*Reading text*.
>>
Amicus Brief in the Michigan Second Amendment Stun Gun Case

Michael Smith and I have just filed an amicus brief that I drafted for Arming Women Against Rape & Endangerment (AWARE) in the Michigan Second Amendment stun gun case, People v. Yanna. As I noted in April, a Michigan trial court had struck down the Michigan stun gun ban on Second Amendment grounds; the case is now on appeal to the Michigan Court of Appeals.

I quote below the body of the argument in the brief, minus the footnotes; but if you’re interested in the issue, you might just want to read the PDF. The brief is built on the arguments I made in my Nonlethal Self-Defense, (Almost Entirely) Nonlethal Weapons, and the Rights to Keep and Bear Arms and Defend Life, 62 Stan. L. Rev. 199 (2009), but it also has a much more extended discussion of why the Second Amendment should be read as extending beyond firearms, and in particular to stun guns. Many thanks to Michael Smith — an experienced Michigan appellate lawyer — for all his help with this project!

I. Many People Have Good Reason to Choose Stun Guns or Tasers as Self-Defense Tools.

Michigan rightly allows people to possess and carry guns. See MCL 28.422. But different people have different self-defense needs, and they should be able to choose other means of defending themselves, as well—especially when those means are much less deadly than guns, as is the case for stun guns (electric weapons that require the user to touch the target with the weapon) and Tasers (electric weapons that shoot a probe that delivers the electric shock). See Appellant’s Brief App. VIII (parties’ stipulation that such weapons are “generally nonlethal”).
<<
*Task list*.
#1 Decide whether each statement agrees with the stun gun passage. Answer yes or no for each, and quote the words from the passage that decide it.
(a) The Michigan trial court upheld the state's stun gun ban.
(b) Michael Smith is described as an experienced Michigan appellate lawyer.
(c) Tasers require the user to touch the target with the weapon.
#2 Answer these questions from the stun gun passage.
(a) For which organization was the amicus brief drafted?
(b) Which court is now hearing the case on appeal?
(c) According to the parties' stipulation, what are such weapons generally?
#3 Resume the stun gun passage, picking up after its last sentence.
The listing is separate material and has no connection to the stun gun passage.

*Data excerpt*.
>>
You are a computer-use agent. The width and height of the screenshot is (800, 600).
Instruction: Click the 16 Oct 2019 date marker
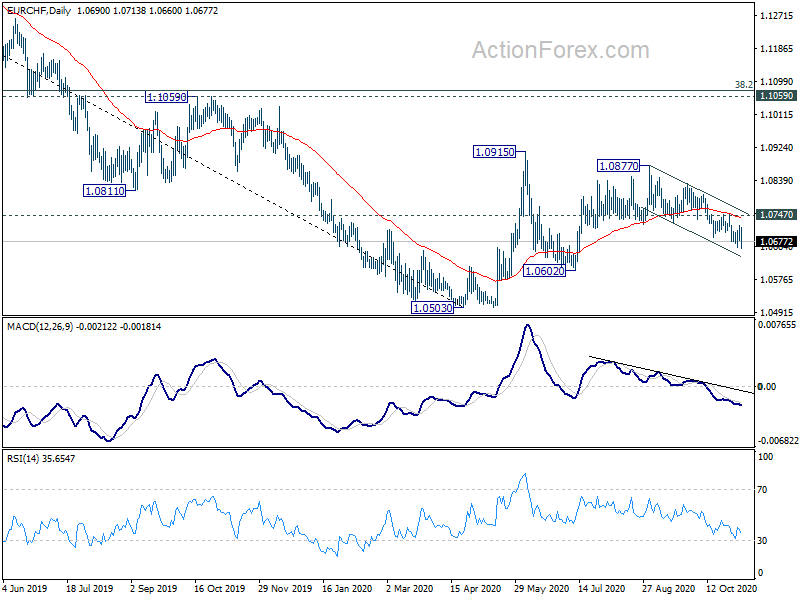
<<
*Set of answers*.
#1
(a) No: "a Michigan trial court had struck down the Michigan stun gun ban on Second Amendment grounds"
(b) Yes: "Michael Smith — an experienced Michigan appellate lawyer"
(c) No: "Tasers (electric weapons that shoot a probe that delivers the electric shock)"

#2
(a) Arming Women Against Rape & Endangerment (AWARE)
(b) The Michigan Court of Appeals
(c) Generally nonlethal

#3
Some people, for instance, have religious or ethical compunctions about killing. For instance, noted Mennonite theologian John Howard Yoder, noted Pentecostalist theologian David K. Bernard, and the Dalai Lama have expressed the view that while one ought not use deadly force even in self-defense, self-defense using nondeadly force is permissible. Some members of other religious groups, such as Quakers, share this view. Other religious and philosophical traditions, such as the Jewish and Catholic ones, take the view that defenders ought to use the least violence necessary. Some religious believers might therefore conclude that, when fairly effective nondeadly defensive tools are available, they should be used in preference to deadly tools.

Other people might feel they will be emotionally unable to pull the trigger on a deadly weapon, even when doing so would be ethically proper. Thus, for instance, Liqun Cao et al, Willingness to Shoot: Public Attitudes Toward Defensive Gun Use, 27 Am J Crim Just 85, 96 (2002), reports that 35 percent of a representative sample of Cincinnati residents age 21 and above said they would not be willing to shoot a gun at an armed and threatening burglar who had broken into their home. (The fraction was higher for women respondents. Id at 100.) It seems likely that many of the 35 percent feel they would be psychologically unprepared to shoot an attacker, even if they were ethically permitted to do so.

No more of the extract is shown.